Do mesmo modo que não fica bem a um putativo ou assumido candidato presidencial candidatar-se a Deputado para, depois, suspender o mandato para concorrer a Presidente da República: deixa cativado, «guardado» o lugar o lugar de Deputado para a eventualidade de um revés eleitoral. É o sistema ad hoc de querer-se ter a mão na faca e no queijo; mas a faca do voto e o queijo do poder está nas mãos do povo cabo-verdiano, não estás nem pode estar nas mãos dos partidos políticos e dos servidores exclusivos dos seus interesses. Não é preciso muito para qualificar este tipo de comportamento dos anunciados candidatos presidenciais, inadmissível num sistema verdadeiramente democrático, num sistema em que se deve pensar nas pessoas, nas necessidades do povo, nos desígnios da nação cabo-verdiana e não nos interesses e nas ambições pessoais. Dizia o jurisconsulto Celso que «há sempre que atentar nos matrimónios não apenas ao que é lícito, mas ao que é honesto».

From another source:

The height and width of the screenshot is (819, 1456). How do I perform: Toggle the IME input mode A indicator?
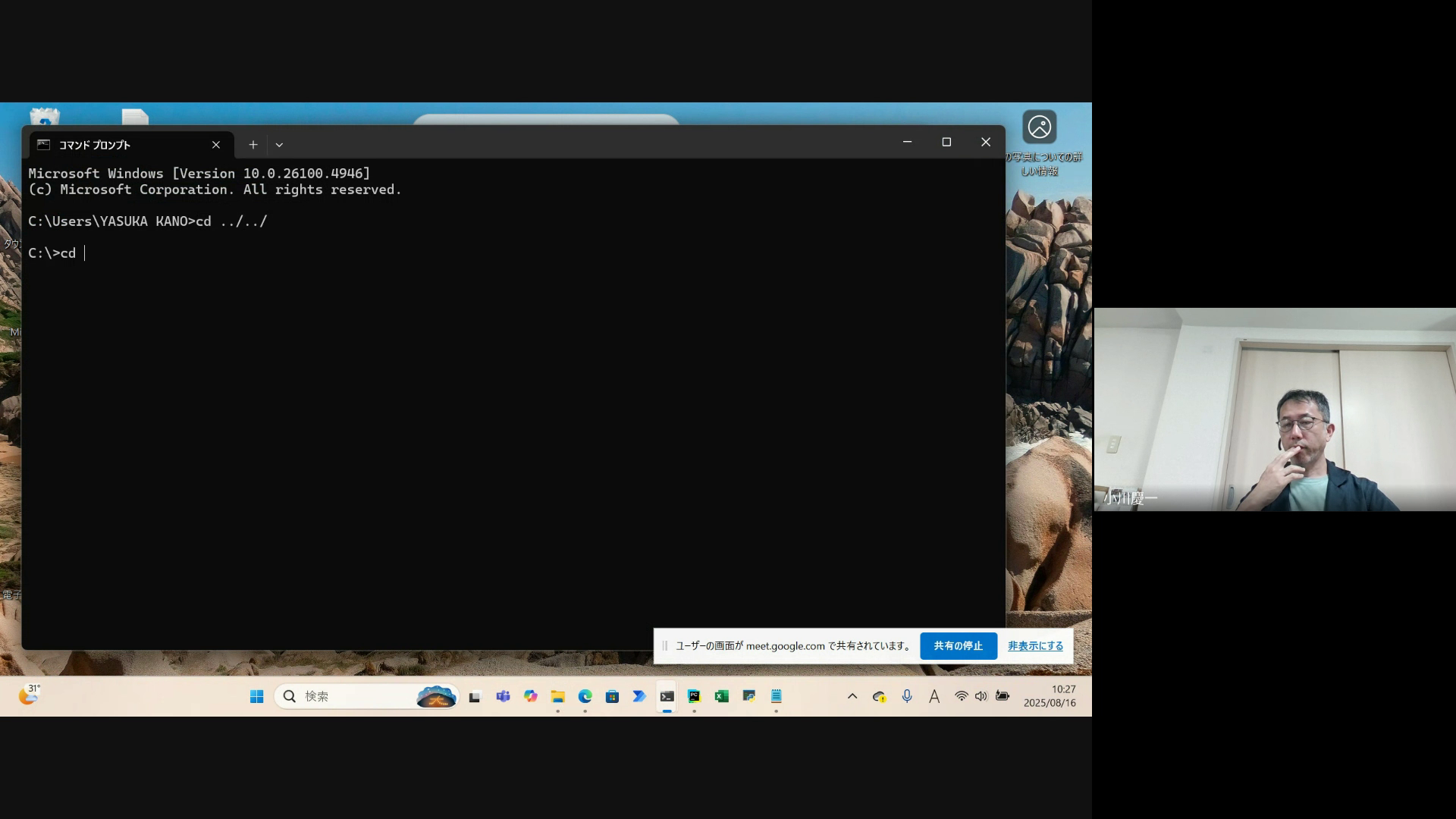tap(934, 696)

A demais, não é admissível, não fica bem a um candidato a Presidente da República, uma postura de subserviência aos interesses políticos partidários… pois veicula a ideia de o que se é será: um dependente dos interesses do Partido e não um servidor da nação cabo-verdiana e guardião da Constituição. «A mulher César – dizia o Imperador-filósofo Marco Aurélio a Faustina a Nova e à Annia Lucilla – não basta ser séria, também tem de parecer que é.»

E nesta senda de guardar lugares, de cativar funções e fazer jeitinhos (uma mão lava a outra, é a lógica partidária) partidários, compreender-se-à as razões da não instalação do Tribunal Constitucional e a da não eleição do Provedor de Justiça. O Tribunal Constitucional não foi instalado porque se vislumbra o destino do mesmo: ser ocupado por juristas que hoje são deputados ou membros do Governo… é a síndrome do lugar cativo, da República de meia dúzia que chamam de ilhas bem-afortunadas mas que é de bem-afortunados (alguns chamados de «legisladores» na Assembleia Nacional) do establishment que divide os lugares de acordo com as conjunturas e os interesses do Partido.

Aristides Lima tem condições a ser um bom candidato presidencial (aliás, já o disse várias vezes em público e em privado: tem qualidades para ajudar a elevar o nível dialéctico presidencial num possível, mas não certo, embate com Jorge Carlos Fonseca e Lídio Silva), mas essa de querer «ajudar o PAICV a ganhar as eleições» e depois candidatar-se a Presidente da República compromete esta aspiração. Admiro-me que, sendo jurista, não perceba este facto elementar: ajuda a formar uma vontade do povo, mas tal é uma vontade viciada: candidata-se a um mandato que não deseja desempenhar, e só o faz para ajudar o seu partido. E quem o elege(r) deputado? Não percebe(rá) Aristides Lima que isso é, objectivamente, enganar os eleitores e colocar o PAICV acima do povo soberano e eleitor? Não ajuda o país, não; ajuda o PAICV… mas sacrifica as suas ambições presidenciais. Segue as pisadas de Carlos Veiga em 2001; acção tão profusamente criticadas pelo PAICV mas que, agora, ao que parece, resolveu fazer a mesma coisa. Só que existe uma diferença de situação… e, numa análise empírica da sociedade política em especial emergiu uma consciência ética de que é um tort candidatar-se a uma coisa querendo se candidatar a outra. O que é interessante, pois tal percepção social plasma princípios gerais do direito civil.

Cabo Verde merece mais! Como cidadão cabo-verdiano sei que mereço mais, mais do que isto que vem e está acontecendo… e, ao que parece, vai continua a acontecer. Como dizia Rui Barbosa: «A política é uma ciência; e, como toda ciência, é crítica: engrandece-se pela negação.»

Imagem: Jorge Carlos Fonseca apresentando a sua candidatura às eleições presidenciais de 2011.